Well, eventful for me anyway. Went shopping Tuesday, the delights of Tesco. It is though one of the very very few times I can just be me and forget all about the stroke issues. Believe it or not using a trolley acts pretty much the same as a wheeled walker and so it enables me to mooch around the store without a need to concentrate on staying upright. Yes the idiot brigade can cause a bit of stress in that they just see someone with a trolley instead of a disabled person, my walking stick tends to go into the base of the trolley so not easily seen by other shoppers. And being that it was fairly busy I did get a couple of small shunts and shoves via trolley dodgems, but nothing serious. I’m not the sort to keep my mouth shut if they cause me distress. But no, pretty much uneventful. I so wish there was something of interest to report. I find the supermarkets usually to be a place full of amusement, but not on Tuesday. Just a nondescript trip out with Mother. Ah, She did have to go to customer services to complain that She had not been given the tokens for the Fissler saucepan offer. There, an event.

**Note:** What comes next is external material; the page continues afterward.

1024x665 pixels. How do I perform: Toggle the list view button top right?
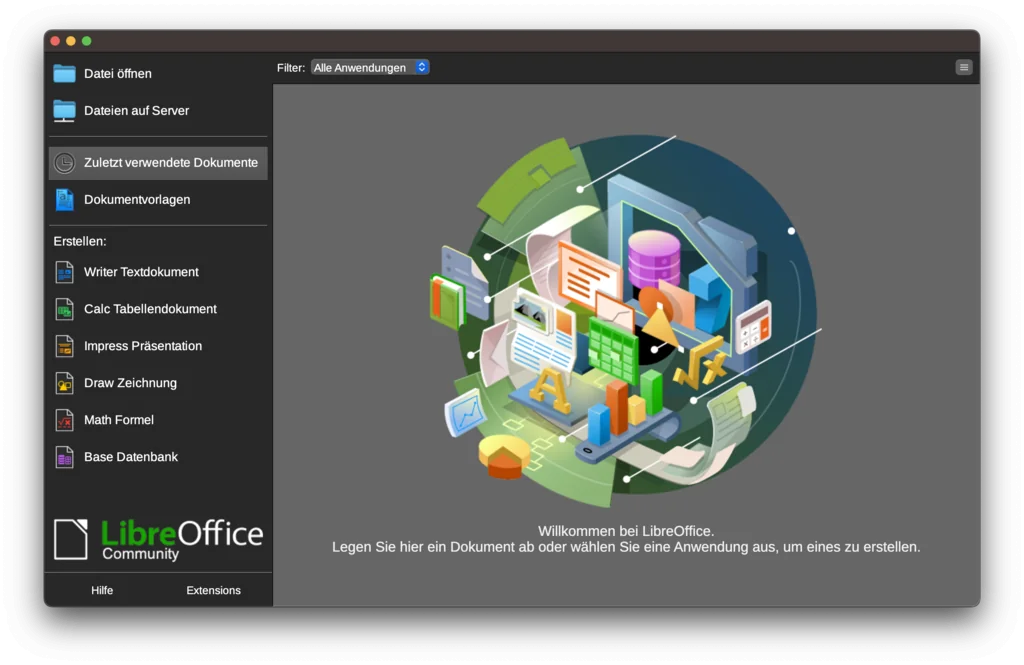pyautogui.click(x=963, y=67)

Been offered a job this week. I nearly fell off the chair when it came through, just so out of the blue it was almost unbelievable. It’s only an hour a day for five days a week, and it’s on my laptop from home. Simple. More than interested to have a go and see if I can do what is required. Never know it may teach me something for later in my progress. Ever since the stroke I have been a little worried about what I will do work wise once I get to next June. That is when my current benefits claim ends, and I’m hoping to get back to work rather than be reassessed to carry on claiming. It would be lovely to think I will once again be fit enough to go back into managing pubs, but somehow I don’t think it’s going to happen. Plus the fact I have been all over the Midlands for 20 years carrying out that job, and as much as I love it, I’m not sure that I want to leave my home area again. Not that bothered about being in the town of my birth, but would be nice to be in Somerset or Devon from now on. The problem with the troubleshooting angle of the pub trade is that the work is more prolific in the Midlands, and actually seems to be creeping Northwards as well. The West Country has always had pubs that trade well. Yes there will inevitably be some that have shut, same as most areas, but the next phase is that the building will then morph into something else. In the Midlands they tend to stay shuttered up, looking awful.

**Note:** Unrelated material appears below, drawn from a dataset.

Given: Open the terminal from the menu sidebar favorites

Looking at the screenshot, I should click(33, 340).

I noticed the very first pub I ever managed popped up on Facebook the other week. A friend of mine who happens to be from the town it is in had tagged it. That is shuttered, while they argue about the demolition/remodeling of the building. Seems they want to keep something there but pretty much knock it down and start again. Wow that pub brings back memories. November 1992, the very first pub I held licence on, aged 22, a very rare event for someone so young to get a licence back then. The town was, and still is, a strange place. It’s held the usual claim to fame of having most pubs, pretty much all average sized towns seem to have held that accolade at some point in its history, but a lesser known fact is that it was in the Guinness book of records for having the highest amount of incest per capita of people. Wow, and couldn’t you see it with the people that walked around the town.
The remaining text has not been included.